**WHAT NEEDS TO BE DONE:** Repeat exactly the line that contains "Given: Open the" and every line after it, down to the last line of the entries below. Do not include pictures.

**RECORDS SHOWN:**
▼▼▼
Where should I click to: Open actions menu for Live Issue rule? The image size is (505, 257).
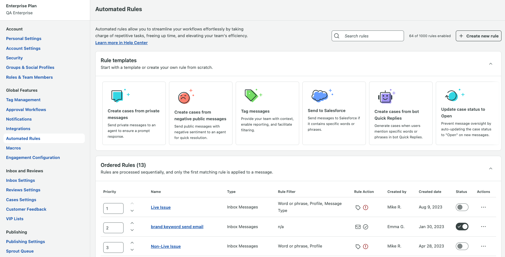tap(483, 207)
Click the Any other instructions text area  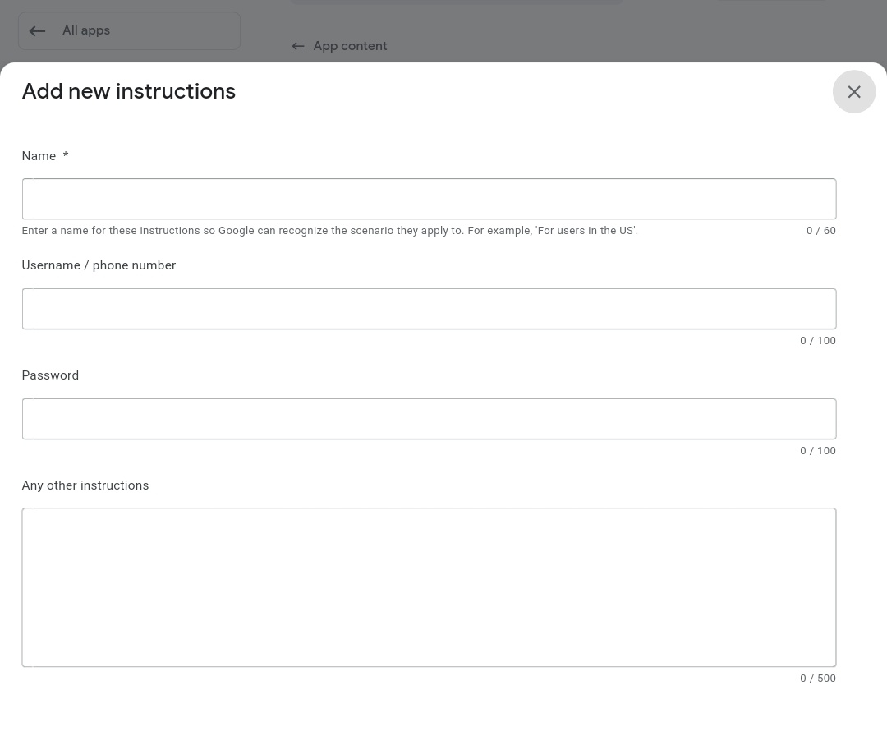[x=428, y=587]
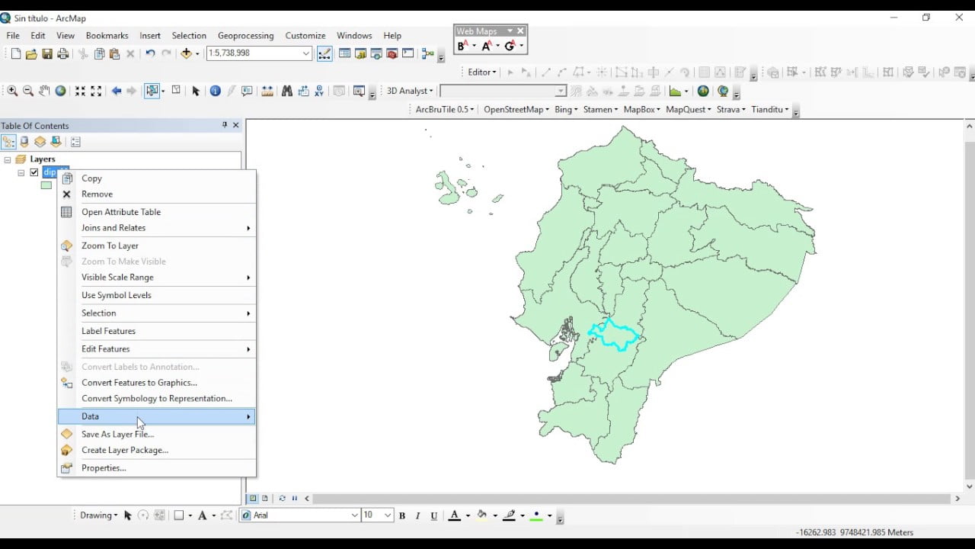Click Properties in the context menu
The width and height of the screenshot is (975, 549).
coord(156,468)
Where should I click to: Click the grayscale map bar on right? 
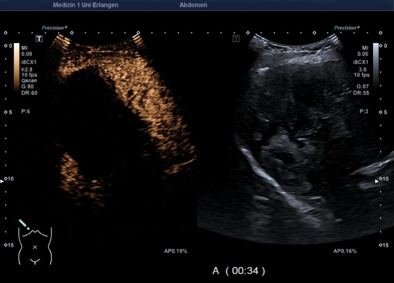pyautogui.click(x=376, y=66)
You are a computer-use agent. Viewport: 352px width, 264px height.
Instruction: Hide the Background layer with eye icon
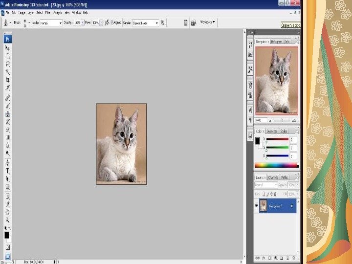tap(257, 206)
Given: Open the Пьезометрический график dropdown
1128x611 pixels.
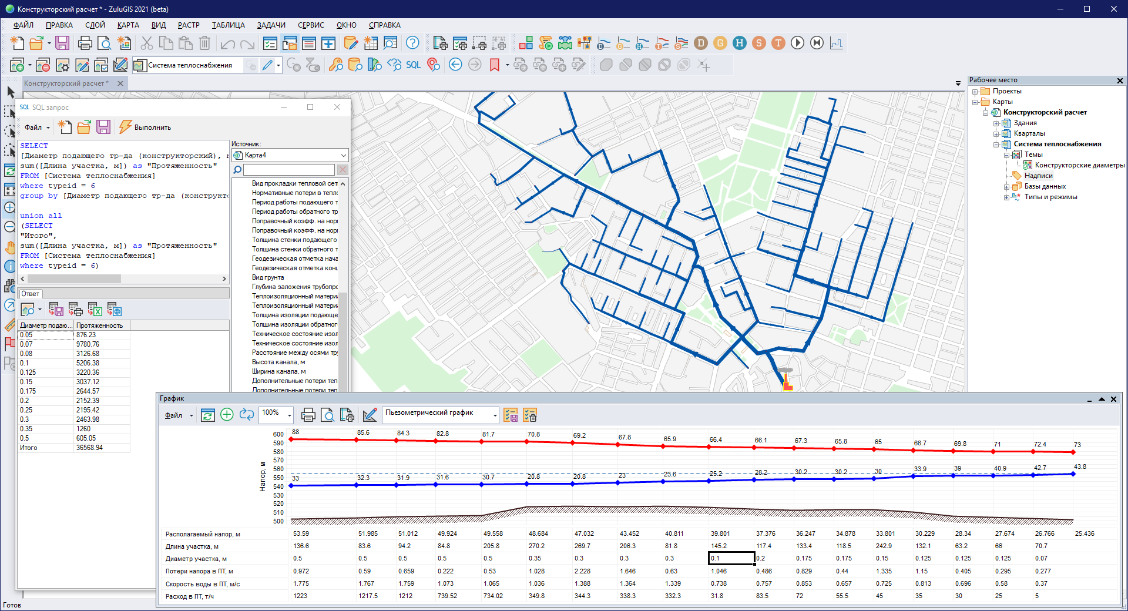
▲▲▲
**EXPECTED OUTPUT:**
Given: Open the Пьезометрический график dropdown
1128x611 pixels.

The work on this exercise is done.